:: Passage cité

En ce qui concerne les essais, ce sont des tentatives de lecture, c'est l'écrivain qui a chaussé les lunettes du lecteur, changé d'optique, essayant d'expliquer ce que la poésie capture dans l'instant et ce que le roman construit comme monde réfléchi.
À mon avis, un écrivain sérieux doit souvent franchir cette ligne : écrivain/lecteur.
Et bien sûr, est-il nécessaire de citer des exemples ? De Baudelaire à Eliot, de Flaubert à Fowles, si l'on se limite au sud et au nord de la Manche. À la naissance de la littérature mondiale se trouvent des poètes-philosophes tels que Lao Tseu, Confucius en Orient, le Pentateuque et les tragédiens grecs, sans qui, me semble-t-il, la littérature européenne ne serait pas ce qu'elle est.
Mes intérêts pour les études littéraires et, plus généralement, pour les sciences humaines, sont, je dirais, professionnels, même s'ils n'en sont jamais devenus une profession. Mais il arrive parfois dans la vie que la profession s'écarte des objectifs professionnels.

Anton Baev présente son nouveau roman.

Dans vos livres, on sent souvent une attention à la mémoire, à la ville, au mythe, au sacré. Quelles sont, selon vous, les grandes thématiques qui traversent votre œuvre ?

::::

• Consigne écrite: Poursuivez l'entretien sur le métier d'écrivain et la lecture après sa dernière phrase. Le matériel qui vient ensuite est distinct du passage cité.

:: Extrait source

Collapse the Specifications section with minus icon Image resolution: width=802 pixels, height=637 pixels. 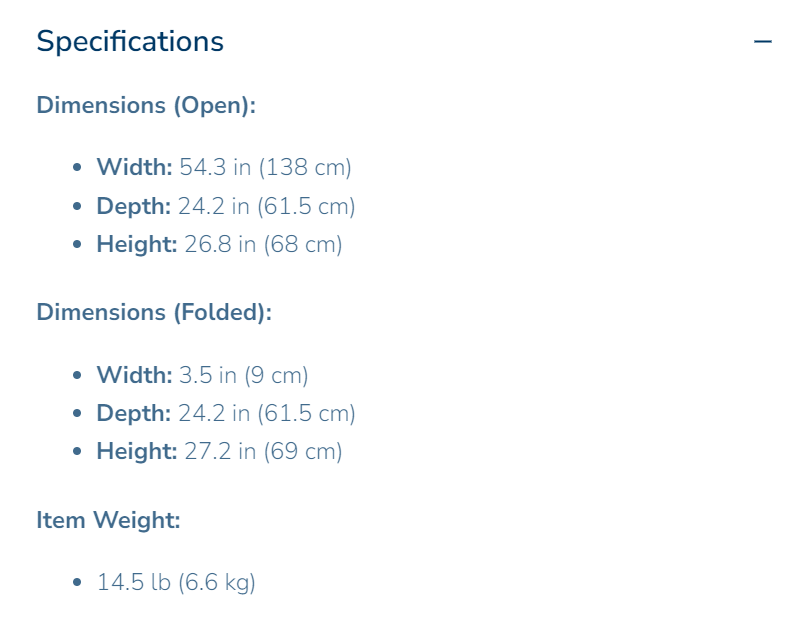[x=763, y=42]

::::

• Réponse au problème:
Merci pour votre observation extrêmement précise. En écrivant, nous ne nous faisons probablement pas une idée précise de la force centrifuge de notre écriture. C'est pourquoi je disais il y a un instant qu'il est bon pour l'écrivain de se mettre à la place du lecteur, de changer de perspective. Si je peux recommander quelque chose au jeune écrivain, c’est de passer plus de temps à lire ses propres écrits qu’à les écrire. Ce franchissement du seuil d’un côté à l’autre n’est pas seulement disciplinant, il m’a aidé à comprendre ce qui me manque, ce que je ressens mais que je ne peux pas encore exprimer. Bien sûr, il existe des auteurs bien plus importants qui peuvent vous raconter quelque chose de complètement différent. Je partage ici mon expérience. Au fait, j'envie le lecteur, pas l'écrivain. Le lecteur est la figure pure de la littérature. L'écrivain est celui qui est le plus inventé, le plus fabriqué, le plus médiatisé, etc. Je me considère comme un lecteur intelligent et doué. C'est pourquoi j'écris des essais, des articles, des études et des monographies littéraires. Et peut-être parce qu'il n'y a personne pour les écrire (rires). Cela demande une préparation bien plus sérieuse que d'écrire un best-seller.
Je ne suis pas sûr qu’une poésie significative puisse naître sans mythe et légende, mais je suis sûr que sans mythe et légende il n’y a pas de poète significatif.
Ce sont deux choses différentes. Vibrer autour du mythe, de la légende, de l'historique dans les textes poétiques, et créer un mythe et une légende sur soi-même. C'est difficile à expliquer dans une interview ; j'ai consacré une monographie entière à ce sujet. Mais en résumé, la formation romantique se fonde sur la grande poésie et la figure mémorable du poète. En fin de compte, nous nous souvenons de deux types de poètes : les prophétiques et les romantiques. Mais bien sûr, vous pouvez me réfuter.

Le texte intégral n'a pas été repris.